Can we build the world’s first Biorock garden powered by blue renewables?

That feeling when dreams are so close to reality?! Well, we are so close and YOUR vote can take us there!

We have been working hard planning and applying for funding from the European Outdoor Conservation Association for our latest and potentially most creative coral restoration project the Gili Islands has seen. We’re so proud to announce that we’ve been shortlisted in the global TOP 5 for WATER conservation to win EUR30,000 to fund this innovative new dive site!

The finalists depend on a public vote, and that’s where YOU come in! We’re excited to construct a brand new dive site, restore the reef at Halik and boost Gili’s tourism and economy ready for your return to paradise. Please help us get there with your vote! Want to know more about it?

Check the link and make your vote HERE.

How is this Biorock artificial coral reef different to the others?


The goal is to pioneer and install a massive underwater art sculpture similar to a shipwreck creating a unique, selfie-friendly interactive art gallery that divers can swim around and through. Like our other Biorock projects, they can be easily visited through snorkelling and discover scuba adventures. The underwater art garden will be at 6meters deep and built from glass bottles rescued from the island dump highlighting Gili’s ‘party island’ lifestyle whilst addressing the issue with the waste that this leaves behind. The shallow water gallery will be connected to electrified rebar that forms multiple Biorock pods on the unstable slope at depth down to 18meters. A metal mesh will help secure the rubble slope making it more stable, bringing new corals and marine life to a previously dead slope.

The whole structure and installation will be powered by an innovative ocean-current harnessing technology with turbines anchored to the ocean floor and directly powering the Biorock to restore this new dive site with growing corals indefinitely. 

This eco-dive experience will bring divers, snorkelers and increased economy to the island, right when we desperately need it! The photo-ready design of the underwater gallery will be boosted by social media and will help add the Gili Islands to the list of instagrammable spots around Bali! (we all know how many travel for the gram!)

> **Given entries**:
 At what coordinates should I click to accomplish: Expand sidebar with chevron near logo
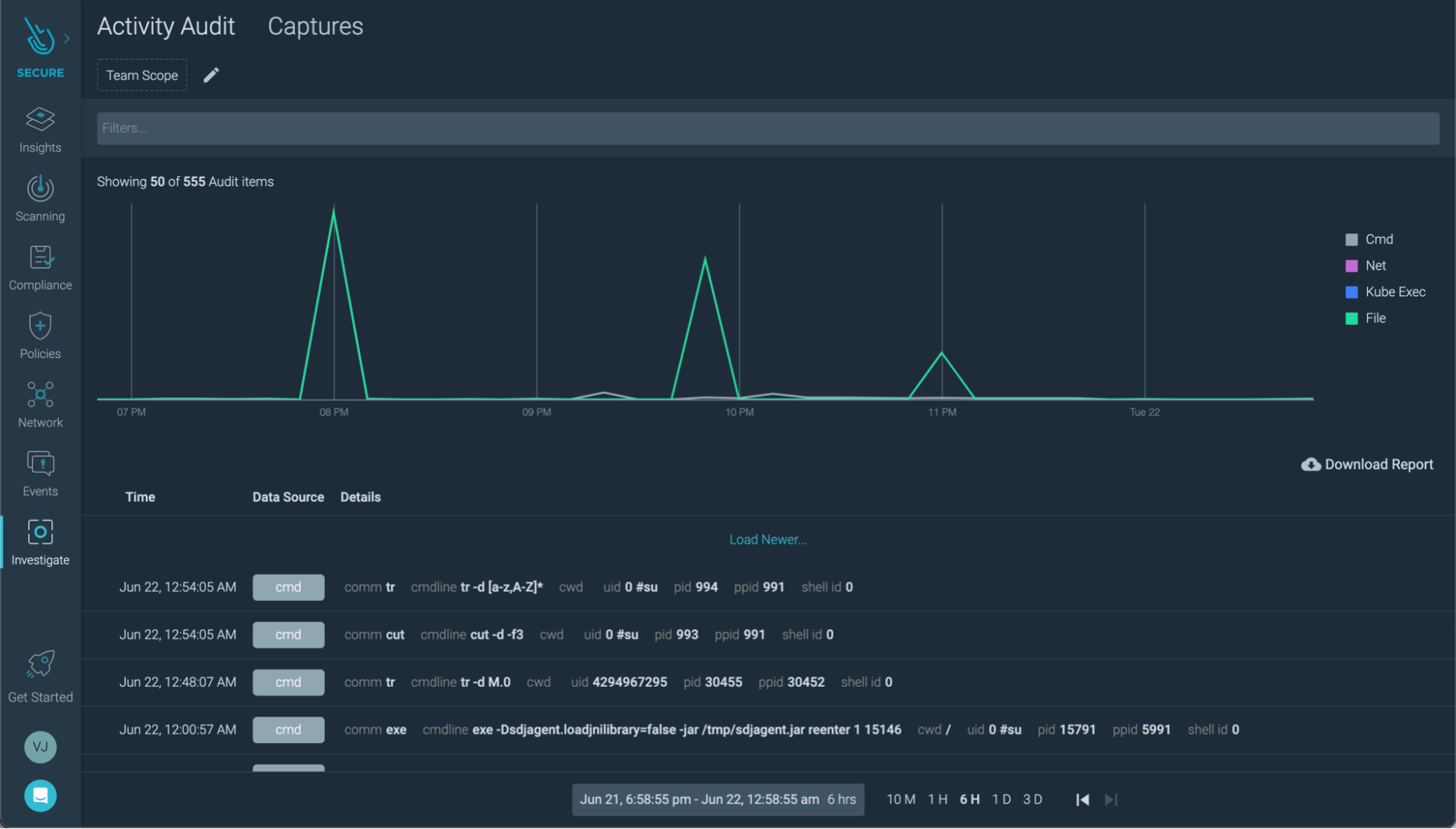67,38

---

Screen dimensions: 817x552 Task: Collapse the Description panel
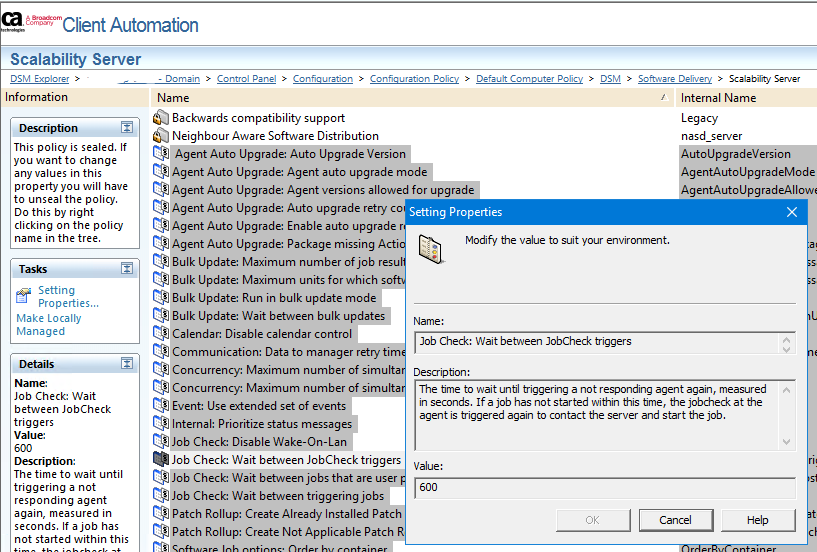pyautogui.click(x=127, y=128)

> **Challenge A**:
Answer these about the Biorock page:
(i) How much money would the project win if chosen?
(ii) At what depth will the underwater art garden sit?
(iii) What will power the whole structure and installation?
> **Challenge B**:
Return the part of the Biorock page that begins at the words "The finalists depend" and stops after "to the others?".
The listing is separate from the Biorock page.

> **Correct response A**:
(i) EUR30,000
(ii) 6 meters
(iii) An ocean-current harnessing technology, with turbines anchored to the ocean floor

> **Correct response B**:
The finalists depend on a public vote, and that’s where YOU come in! We’re excited to construct a brand new dive site, restore the reef at Halik and boost Gili’s tourism and economy ready for your return to paradise. Please help us get there with your vote! Want to know more about it?

Check the link and make your vote HERE.

How is this Biorock artificial coral reef different to the others?